Timeout Configuration

# Adjust timeouts based on site characteristics
fast_sites = await get_many(urls, timeout=10)
slow_sites = await get_many(urls, timeout=60)

MCP Integration

Server Setup

from crawailer.mcp import create_mcp_server

# Create MCP server with default tools
server = create_mcp_server()

# Custom MCP tool
@server.tool("extract_product_data")
async def extract_product_data(url: str) -> dict:
    content = await get(
        url,
        script="""
        ({
            name: document.querySelector('.product-name')?.textContent,
            price: document.querySelector('.price')?.textContent,
            rating: document.querySelector('.rating')?.textContent
        })
        """
    )
    
    return {
        'title': content.title,
        'product_data': content.script_result,
        'metadata': {
            'word_count': content.word_count,
            'quality_score': content.quality_score
        }
    }

CLI Interface

Basic Commands

# Extract content from URL
crawailer get https://example.com

# Batch processing
crawailer get-many urls.txt --output results.json

# Discovery
crawailer discover "AI research" --max-pages 10

# Setup (install browsers)
crawailer setup

JavaScript Execution

# Execute JavaScript
crawailer get https://spa.com --script "document.title" --wait-for ".loaded"

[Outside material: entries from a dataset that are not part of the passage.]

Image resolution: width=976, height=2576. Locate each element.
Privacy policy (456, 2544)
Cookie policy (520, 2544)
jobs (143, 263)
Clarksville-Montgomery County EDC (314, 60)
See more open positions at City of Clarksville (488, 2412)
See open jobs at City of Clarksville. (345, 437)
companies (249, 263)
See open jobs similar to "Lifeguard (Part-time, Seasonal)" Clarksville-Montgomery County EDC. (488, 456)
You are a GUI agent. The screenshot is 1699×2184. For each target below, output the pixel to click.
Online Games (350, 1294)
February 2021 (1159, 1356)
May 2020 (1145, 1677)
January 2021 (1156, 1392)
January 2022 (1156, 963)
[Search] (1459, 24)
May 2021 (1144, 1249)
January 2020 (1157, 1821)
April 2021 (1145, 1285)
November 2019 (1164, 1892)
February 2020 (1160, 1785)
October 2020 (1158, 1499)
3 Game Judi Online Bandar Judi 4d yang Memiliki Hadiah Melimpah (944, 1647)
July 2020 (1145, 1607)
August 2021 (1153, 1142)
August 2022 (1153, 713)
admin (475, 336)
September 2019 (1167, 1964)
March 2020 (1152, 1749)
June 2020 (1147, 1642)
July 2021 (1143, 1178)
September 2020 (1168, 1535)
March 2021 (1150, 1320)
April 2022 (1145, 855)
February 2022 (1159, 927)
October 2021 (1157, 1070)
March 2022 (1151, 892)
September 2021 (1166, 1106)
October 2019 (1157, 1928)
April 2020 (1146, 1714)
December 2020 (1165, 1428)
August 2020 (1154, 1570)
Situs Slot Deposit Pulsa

# Save with script results
crawailer get https://dynamic.com --script "window.data" --output content.json

Advanced Usage

Custom Content Extractors

from crawailer.content import ContentExtractor

class CustomExtractor(ContentExtractor):
    async def extract(self, page_data):
        content = await super().extract(page_data)
        
        # Add custom processing
        if 'product' in content.content_type:
            content.custom_data = self.extract_product_details(content.html)
        
        return content
    
    def extract_product_details(self, html):
        # Custom extraction logic
        pass

# Use custom extractor
from crawailer.api import _get_browser

browser = await _get_browser()
extractor = CustomExtractor()

page_data = await browser.fetch_page(url)
content = await extractor.extract(page_data)

Session Management

from crawailer.browser import Browser

# Persistent browser session
browser = Browser()
await browser.start()

try:
    # Login
    await browser.fetch_page(
        "https://site.com/login",
        script_after="""
        document.querySelector('#username').value = 'user';
        document.querySelector('#password').value = 'pass';
        document.querySelector('#login').click();
        """
    )
    
    # Access protected content
    protected_content = await browser.fetch_page("https://site.com/dashboard")
    
finally:
    await browser.close()

This API reference provides comprehensive documentation for all Crawailer functionality, with particular emphasis on the JavaScript execution capabilities that set it apart from traditional web scrapers.